Residential construction accounts for about 2.4 percent of gross domestic product, and the latest data suggest it would do little, if anything, to lift the economy in the first quarter. Investment in home building grew at a 3.3 percent annual rate in the last three months of 2010.

Faced with a poor market, builders have shown little appetite to break ground on new projects. An index of builder sentiment in April, released on Monday, slipped a notch with builders viewing sales conditions now and in the next six months as unfavorable.

LIGHT AT END OF TUNNEL?

Housing starts have declined about 76 percent from their 2006 peak of 2.27 million units, but some economists see light at the end of the tunnel.

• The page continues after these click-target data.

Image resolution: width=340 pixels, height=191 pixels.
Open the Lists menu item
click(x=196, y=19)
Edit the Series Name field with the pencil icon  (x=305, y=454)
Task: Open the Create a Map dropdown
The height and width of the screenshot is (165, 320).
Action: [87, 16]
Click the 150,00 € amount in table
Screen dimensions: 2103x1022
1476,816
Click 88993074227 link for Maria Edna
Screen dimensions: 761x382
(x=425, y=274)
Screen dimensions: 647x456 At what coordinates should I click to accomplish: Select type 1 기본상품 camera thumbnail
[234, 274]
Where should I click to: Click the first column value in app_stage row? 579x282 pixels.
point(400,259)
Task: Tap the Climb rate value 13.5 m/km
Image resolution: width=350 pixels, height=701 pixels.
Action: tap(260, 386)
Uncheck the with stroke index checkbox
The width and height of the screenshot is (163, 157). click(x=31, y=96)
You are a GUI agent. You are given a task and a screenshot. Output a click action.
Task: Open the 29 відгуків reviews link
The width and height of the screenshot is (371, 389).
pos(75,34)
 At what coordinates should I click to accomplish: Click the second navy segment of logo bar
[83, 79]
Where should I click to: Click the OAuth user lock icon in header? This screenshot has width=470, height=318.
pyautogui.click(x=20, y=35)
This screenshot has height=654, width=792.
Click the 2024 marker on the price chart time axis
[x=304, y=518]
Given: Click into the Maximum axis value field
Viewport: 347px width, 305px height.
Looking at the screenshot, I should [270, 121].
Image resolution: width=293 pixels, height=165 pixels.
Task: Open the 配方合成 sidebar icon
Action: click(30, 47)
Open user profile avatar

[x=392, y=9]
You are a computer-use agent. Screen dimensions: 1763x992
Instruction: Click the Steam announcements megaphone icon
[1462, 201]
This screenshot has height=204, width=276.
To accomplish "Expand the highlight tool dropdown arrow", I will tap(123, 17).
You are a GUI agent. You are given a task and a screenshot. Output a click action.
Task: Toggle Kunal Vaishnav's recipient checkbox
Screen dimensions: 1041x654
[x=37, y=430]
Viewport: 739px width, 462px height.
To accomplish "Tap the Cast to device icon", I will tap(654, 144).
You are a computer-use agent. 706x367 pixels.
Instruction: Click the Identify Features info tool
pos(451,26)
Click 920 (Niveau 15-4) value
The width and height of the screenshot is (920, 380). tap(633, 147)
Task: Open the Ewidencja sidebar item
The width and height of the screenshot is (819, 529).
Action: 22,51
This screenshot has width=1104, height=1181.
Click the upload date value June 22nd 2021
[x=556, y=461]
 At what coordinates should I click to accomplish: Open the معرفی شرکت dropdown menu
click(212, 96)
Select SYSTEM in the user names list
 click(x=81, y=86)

"Even though there remains a huge glut of unsold properties inhibiting construction activity, that glut is diminishing. There is a relative scarcity of new properties," said Richard DeKaser, an economist at Parthenon Group in Boston.

"Though used properties ... are super-abundant and are a very effective competitor for new properties ... some people put a premium on new homes and at some point that scarcity is likely to result in improved construction."

According to the National Association of Realtors, new home prices have been running 45 percent higher than prices for existing homes. That premium is historically about 15 percent, and the unusually wide spread indicates previously owned homes are currently selling well below the cost of construction.

U.S. financial markets were little moved by the data as investors focused on other issues ranging from solid earnings from banking giant Goldman Sachs to European debt worries and concern over the United States' credit outlook.